Does anybody else have an opinion about this?

It would help if you told us the complete title.

Also, what is the proper english term for the information consisting of birth-date social security number? There's no real specific term for those two together. You might speak of it in terms of how you intend to ue it. eg 'identifying information'.

I know it sounds odd, but I have to write that too on the article, and I was wondering what that information is called in english. I thought perhaps "credentials"? No. This word relates to the idea of 'belief'. Your credentials focus on why I should trust you, why I should believe in your skill.

eg His credentials as an English teacher include a PH D in English linguistics.

Best wishes, Clive

The complete title is

"A Momentum-(S/s)pace Approach to Vortices in Higgs Models".
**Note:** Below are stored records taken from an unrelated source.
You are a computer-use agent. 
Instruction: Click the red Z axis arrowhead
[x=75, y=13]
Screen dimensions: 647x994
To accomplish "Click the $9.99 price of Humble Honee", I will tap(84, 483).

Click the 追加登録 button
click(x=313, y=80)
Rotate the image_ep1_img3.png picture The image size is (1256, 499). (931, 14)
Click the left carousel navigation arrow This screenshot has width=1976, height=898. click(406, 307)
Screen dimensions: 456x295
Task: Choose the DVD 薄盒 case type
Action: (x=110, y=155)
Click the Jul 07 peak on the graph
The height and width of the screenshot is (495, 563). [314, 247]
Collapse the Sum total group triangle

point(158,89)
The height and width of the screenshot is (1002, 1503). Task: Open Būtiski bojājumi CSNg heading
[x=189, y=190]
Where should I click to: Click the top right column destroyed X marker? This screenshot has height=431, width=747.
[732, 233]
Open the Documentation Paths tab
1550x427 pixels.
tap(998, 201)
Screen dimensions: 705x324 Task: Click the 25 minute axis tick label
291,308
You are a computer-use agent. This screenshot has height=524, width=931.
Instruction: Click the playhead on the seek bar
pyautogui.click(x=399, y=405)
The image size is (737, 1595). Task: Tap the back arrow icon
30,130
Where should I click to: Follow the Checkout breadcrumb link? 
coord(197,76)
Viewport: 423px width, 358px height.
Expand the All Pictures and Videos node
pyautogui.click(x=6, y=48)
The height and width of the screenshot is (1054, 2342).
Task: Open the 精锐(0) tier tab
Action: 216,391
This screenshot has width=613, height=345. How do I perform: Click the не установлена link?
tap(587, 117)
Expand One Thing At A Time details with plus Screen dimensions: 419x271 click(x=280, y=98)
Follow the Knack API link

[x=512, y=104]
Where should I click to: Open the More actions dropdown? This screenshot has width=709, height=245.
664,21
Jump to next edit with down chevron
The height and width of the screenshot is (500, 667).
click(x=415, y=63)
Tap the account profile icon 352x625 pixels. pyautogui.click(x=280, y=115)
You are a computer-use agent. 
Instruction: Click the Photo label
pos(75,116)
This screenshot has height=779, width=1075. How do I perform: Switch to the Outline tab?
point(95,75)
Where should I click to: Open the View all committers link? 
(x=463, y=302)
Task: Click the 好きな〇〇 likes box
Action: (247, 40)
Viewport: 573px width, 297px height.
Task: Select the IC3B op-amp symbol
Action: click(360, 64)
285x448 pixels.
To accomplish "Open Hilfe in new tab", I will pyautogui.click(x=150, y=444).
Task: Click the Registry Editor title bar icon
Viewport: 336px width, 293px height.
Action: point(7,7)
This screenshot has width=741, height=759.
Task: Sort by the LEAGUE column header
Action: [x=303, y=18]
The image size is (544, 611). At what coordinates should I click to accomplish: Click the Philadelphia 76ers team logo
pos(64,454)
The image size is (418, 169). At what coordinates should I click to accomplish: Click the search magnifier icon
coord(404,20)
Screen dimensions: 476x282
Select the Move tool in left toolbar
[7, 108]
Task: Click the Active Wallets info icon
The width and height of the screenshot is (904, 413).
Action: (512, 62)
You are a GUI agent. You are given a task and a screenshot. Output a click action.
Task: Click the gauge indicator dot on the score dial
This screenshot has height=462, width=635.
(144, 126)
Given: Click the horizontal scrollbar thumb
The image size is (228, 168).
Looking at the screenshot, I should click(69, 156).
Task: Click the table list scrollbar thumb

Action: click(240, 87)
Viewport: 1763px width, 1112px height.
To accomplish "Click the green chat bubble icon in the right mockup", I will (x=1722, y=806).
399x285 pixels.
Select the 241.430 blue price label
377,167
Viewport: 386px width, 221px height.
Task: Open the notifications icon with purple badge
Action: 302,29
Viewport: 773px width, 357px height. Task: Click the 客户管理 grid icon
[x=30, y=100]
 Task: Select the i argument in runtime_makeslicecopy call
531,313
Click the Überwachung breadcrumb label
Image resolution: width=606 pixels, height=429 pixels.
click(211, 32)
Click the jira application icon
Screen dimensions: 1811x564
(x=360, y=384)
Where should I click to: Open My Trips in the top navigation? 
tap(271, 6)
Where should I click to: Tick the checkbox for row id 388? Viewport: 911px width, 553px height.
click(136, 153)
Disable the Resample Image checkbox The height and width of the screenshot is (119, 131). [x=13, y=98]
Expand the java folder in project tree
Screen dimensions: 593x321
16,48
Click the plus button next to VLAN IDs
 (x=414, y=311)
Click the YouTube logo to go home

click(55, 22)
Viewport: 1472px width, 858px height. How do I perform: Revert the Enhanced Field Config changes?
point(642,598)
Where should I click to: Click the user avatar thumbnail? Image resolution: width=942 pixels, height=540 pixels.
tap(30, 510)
Regarding the birth-date and social-security number, I have to write something like
"Information: 01.13.1983 - <social security number>". But in this context, "information" seems not to be the optimal word to use.
Hi,

The complete title is

"A Momentum-Space Approach to Vortices in Higgs Models".

"A Momentum-space Approach to Vortices in Higgs Models".

Either way is fine. I prefer #1 because it seems to give each of the two concepts equal importance. But I'm just a layman.

Regarding the birth-date and social-security number, I have to write something like

"Information: 01.13.1983 - <social security number>". But in this context, "information" seems not to be the optimal word to use. As I said, you might speak of it in terms of how you intend to use it. You haven't told us that.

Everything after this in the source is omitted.